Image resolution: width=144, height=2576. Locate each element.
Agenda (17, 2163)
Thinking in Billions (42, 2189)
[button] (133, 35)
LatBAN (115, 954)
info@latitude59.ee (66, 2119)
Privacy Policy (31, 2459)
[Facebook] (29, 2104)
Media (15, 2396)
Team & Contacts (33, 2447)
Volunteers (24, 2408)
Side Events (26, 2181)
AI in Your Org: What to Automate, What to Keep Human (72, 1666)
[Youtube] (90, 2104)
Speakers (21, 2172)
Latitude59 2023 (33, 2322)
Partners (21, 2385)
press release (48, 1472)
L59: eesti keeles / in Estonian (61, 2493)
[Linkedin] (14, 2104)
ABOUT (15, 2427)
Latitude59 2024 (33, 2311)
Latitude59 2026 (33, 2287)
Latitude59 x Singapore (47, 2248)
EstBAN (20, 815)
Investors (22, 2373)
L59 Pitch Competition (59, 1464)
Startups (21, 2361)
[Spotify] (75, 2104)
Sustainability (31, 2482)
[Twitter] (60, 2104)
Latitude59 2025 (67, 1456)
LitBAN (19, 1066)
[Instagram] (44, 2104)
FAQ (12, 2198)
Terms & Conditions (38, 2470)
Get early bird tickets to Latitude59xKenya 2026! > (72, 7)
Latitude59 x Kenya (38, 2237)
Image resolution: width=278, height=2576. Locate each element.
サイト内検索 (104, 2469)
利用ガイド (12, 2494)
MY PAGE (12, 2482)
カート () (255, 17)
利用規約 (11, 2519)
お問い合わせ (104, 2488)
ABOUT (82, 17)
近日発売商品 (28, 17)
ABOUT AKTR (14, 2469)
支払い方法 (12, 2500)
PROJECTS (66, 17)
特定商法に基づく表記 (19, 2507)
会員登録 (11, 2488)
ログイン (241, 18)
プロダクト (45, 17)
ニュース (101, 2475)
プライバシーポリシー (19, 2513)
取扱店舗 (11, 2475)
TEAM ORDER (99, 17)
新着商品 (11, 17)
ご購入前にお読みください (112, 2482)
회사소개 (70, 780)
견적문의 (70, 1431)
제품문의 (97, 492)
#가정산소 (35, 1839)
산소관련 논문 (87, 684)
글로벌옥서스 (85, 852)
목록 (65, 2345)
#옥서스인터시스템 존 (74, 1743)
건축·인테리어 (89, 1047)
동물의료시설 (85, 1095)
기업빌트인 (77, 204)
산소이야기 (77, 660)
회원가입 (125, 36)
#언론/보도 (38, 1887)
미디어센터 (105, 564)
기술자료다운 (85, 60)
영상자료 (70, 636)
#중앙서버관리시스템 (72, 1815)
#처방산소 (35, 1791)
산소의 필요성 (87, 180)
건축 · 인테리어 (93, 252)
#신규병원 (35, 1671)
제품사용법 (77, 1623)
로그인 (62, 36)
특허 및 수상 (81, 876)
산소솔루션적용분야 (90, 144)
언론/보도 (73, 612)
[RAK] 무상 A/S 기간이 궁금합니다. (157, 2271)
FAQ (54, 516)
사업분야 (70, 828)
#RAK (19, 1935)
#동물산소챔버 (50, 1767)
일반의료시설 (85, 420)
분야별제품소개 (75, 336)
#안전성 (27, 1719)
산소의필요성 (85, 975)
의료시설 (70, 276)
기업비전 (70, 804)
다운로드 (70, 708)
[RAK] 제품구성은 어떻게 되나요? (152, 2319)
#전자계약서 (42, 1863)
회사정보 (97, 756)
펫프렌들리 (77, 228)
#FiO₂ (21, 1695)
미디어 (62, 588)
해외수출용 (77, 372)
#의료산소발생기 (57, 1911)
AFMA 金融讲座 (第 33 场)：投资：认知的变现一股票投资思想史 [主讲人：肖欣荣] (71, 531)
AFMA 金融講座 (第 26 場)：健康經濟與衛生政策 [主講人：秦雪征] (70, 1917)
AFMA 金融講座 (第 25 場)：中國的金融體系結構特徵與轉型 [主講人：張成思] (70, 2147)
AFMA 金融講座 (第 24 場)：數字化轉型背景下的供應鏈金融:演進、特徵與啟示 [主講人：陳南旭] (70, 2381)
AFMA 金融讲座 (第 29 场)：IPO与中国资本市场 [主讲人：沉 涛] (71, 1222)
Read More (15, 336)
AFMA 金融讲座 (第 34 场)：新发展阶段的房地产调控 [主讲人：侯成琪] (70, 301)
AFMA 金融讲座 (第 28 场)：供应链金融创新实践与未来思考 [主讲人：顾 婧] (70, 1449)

──────────

- Task to complete: Considering only the material above, set down every line from the one with "利用ガイド (12, 2494)" to the one with "미디어 (62, 588)", inclusive, exactly as written.

- Expected answer:
利用ガイド (12, 2494)
MY PAGE (12, 2482)
カート () (255, 17)
利用規約 (11, 2519)
お問い合わせ (104, 2488)
ABOUT (82, 17)
近日発売商品 (28, 17)
ABOUT AKTR (14, 2469)
支払い方法 (12, 2500)
PROJECTS (66, 17)
特定商法に基づく表記 (19, 2507)
会員登録 (11, 2488)
ログイン (241, 18)
プロダクト (45, 17)
ニュース (101, 2475)
プライバシーポリシー (19, 2513)
取扱店舗 (11, 2475)
TEAM ORDER (99, 17)
新着商品 (11, 17)
ご購入前にお読みください (112, 2482)
회사소개 (70, 780)
견적문의 (70, 1431)
제품문의 (97, 492)
#가정산소 (35, 1839)
산소관련 논문 (87, 684)
글로벌옥서스 (85, 852)
목록 (65, 2345)
#옥서스인터시스템 존 (74, 1743)
건축·인테리어 (89, 1047)
동물의료시설 (85, 1095)
기업빌트인 (77, 204)
산소이야기 (77, 660)
회원가입 (125, 36)
#언론/보도 (38, 1887)
미디어센터 (105, 564)
기술자료다운 (85, 60)
영상자료 (70, 636)
#중앙서버관리시스템 (72, 1815)
#처방산소 (35, 1791)
산소의 필요성 (87, 180)
건축 · 인테리어 (93, 252)
#신규병원 (35, 1671)
제품사용법 (77, 1623)
로그인 (62, 36)
특허 및 수상 (81, 876)
산소솔루션적용분야 (90, 144)
언론/보도 (73, 612)
[RAK] 무상 A/S 기간이 궁금합니다. (157, 2271)
FAQ (54, 516)
사업분야 (70, 828)
#RAK (19, 1935)
#동물산소챔버 (50, 1767)
일반의료시설 (85, 420)
분야별제품소개 (75, 336)
#안전성 (27, 1719)
산소의필요성 (85, 975)
의료시설 (70, 276)
기업비전 (70, 804)
다운로드 (70, 708)
[RAK] 제품구성은 어떻게 되나요? (152, 2319)
#전자계약서 (42, 1863)
회사정보 (97, 756)
펫프렌들리 (77, 228)
#FiO₂ (21, 1695)
미디어 (62, 588)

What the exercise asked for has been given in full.